И действительно, после длинной, утомительной дороги, прямо с вокзала, лишь ступив ногой на родную черниговскую землю, он поспешил к товарищам по революционной борьбе, а потом сразу же направился на Северянскую.

У невысоких, изрядно обветшавших ворот он накрыл голову экзотической шапкой. Толкнув рукой скрипучую калитку, не без внутреннего волнения вступил во двор знакомой усадьбы.

Вот под сенью высокой ели застекленная веранда со сдвинутыми к простенкам холщовыми шторами. Посреди веранды тоненькая девушка в красной косынке, согнувшись над деревянным корытом, поставленным на ножки опрокинутого табурета, занимается стиркой. Сквозь раскрытую дверь доносятся монотонные удары табурета об пол и мелодия «Варшавянки».

Глаза еще могли как-то обмануть нетерпеливого путника, а слух – слух никогда. Это был приятный, хорошо знакомый с юных лет голос, но не голос той, кем были заняты его мысли и чувства. Бородач порывисто взбежал по ступенькам крыльца.

– Здравствуй, Ира! – приветствовал он девушку.

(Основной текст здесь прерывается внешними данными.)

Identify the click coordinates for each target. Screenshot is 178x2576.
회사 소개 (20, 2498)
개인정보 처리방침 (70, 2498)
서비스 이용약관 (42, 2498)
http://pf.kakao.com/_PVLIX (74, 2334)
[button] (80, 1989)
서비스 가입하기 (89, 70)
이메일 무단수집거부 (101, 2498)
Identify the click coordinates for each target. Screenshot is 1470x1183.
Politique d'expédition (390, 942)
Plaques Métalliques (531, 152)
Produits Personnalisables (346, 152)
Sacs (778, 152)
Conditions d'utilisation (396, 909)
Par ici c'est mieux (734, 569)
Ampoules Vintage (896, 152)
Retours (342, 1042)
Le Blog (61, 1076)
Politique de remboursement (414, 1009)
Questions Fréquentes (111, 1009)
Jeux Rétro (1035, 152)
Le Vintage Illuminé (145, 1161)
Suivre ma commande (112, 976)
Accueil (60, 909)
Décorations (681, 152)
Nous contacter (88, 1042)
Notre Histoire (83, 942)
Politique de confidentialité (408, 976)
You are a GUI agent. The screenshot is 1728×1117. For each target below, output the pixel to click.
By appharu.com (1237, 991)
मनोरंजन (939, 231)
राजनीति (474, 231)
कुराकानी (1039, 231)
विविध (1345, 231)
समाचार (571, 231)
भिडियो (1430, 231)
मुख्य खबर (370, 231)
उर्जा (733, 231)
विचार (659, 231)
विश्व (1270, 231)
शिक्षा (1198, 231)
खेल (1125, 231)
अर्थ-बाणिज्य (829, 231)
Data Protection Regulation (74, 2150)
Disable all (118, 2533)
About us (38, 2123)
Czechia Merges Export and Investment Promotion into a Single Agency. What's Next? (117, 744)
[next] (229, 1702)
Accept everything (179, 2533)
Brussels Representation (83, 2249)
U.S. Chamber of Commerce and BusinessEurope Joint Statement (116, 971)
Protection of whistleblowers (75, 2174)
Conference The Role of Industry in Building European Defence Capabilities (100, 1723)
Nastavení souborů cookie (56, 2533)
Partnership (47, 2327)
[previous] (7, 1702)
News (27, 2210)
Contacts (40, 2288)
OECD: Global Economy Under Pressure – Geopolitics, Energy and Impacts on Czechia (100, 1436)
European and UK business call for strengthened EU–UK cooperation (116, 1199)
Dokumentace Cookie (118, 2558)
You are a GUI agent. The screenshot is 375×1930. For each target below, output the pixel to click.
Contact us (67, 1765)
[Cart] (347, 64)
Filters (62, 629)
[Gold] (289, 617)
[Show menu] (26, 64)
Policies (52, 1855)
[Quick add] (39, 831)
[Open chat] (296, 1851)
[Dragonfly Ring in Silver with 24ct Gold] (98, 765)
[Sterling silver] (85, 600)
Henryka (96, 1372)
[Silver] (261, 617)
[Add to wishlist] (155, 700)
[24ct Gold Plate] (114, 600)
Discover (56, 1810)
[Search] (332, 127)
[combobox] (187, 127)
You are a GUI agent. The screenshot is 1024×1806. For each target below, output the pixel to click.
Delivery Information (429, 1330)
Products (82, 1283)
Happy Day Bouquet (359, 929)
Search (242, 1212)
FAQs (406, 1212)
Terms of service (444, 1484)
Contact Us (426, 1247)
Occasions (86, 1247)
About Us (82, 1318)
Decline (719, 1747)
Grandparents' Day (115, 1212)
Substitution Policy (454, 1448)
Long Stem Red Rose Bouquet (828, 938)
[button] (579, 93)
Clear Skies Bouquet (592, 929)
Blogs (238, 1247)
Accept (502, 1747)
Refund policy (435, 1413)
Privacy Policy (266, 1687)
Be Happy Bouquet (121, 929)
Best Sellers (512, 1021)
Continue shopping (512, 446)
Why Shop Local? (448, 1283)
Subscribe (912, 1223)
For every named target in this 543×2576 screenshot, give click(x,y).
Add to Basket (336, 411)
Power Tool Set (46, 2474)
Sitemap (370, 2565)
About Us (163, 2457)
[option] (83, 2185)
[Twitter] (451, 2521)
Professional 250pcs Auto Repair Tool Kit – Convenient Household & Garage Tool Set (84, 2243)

Вспыхнув до корней волос, Ирина несколько секунд стояла молча с мокрой блузкой в руках. Что за вид? Малахай, ватник, борода! Но глаза прежние – серо-зеленые, пронизывающие человека насквозь. И ноздри, раздувающиеся, как и прежде, при малейшем волнении!

– Виталий! – вскрикнула девушка, бросив в корыто блузку, ринулась обнимать мокрыми руками неожиданного гостя.

Глаза гостя, блуждая по сторонам, словно в поисках чего-то потерянного, становились все более грустными. Ирина поняла все.

– Оксана в Москве… в университете…

Виталий нахмурился. Снял с плеч мешок, в котором вез память о недавнем прошлом – арестантский халат и бескозырку, бросил на пол и, присев на него, прислонился спиной к стене веранды. Разочарованно спросил:

– В Москве, говоришь?

– Да, в Москве. Раздевайся. Долой эту страшную шапку. – Ирина сняла с него малахай. – Побегу скажу нашим…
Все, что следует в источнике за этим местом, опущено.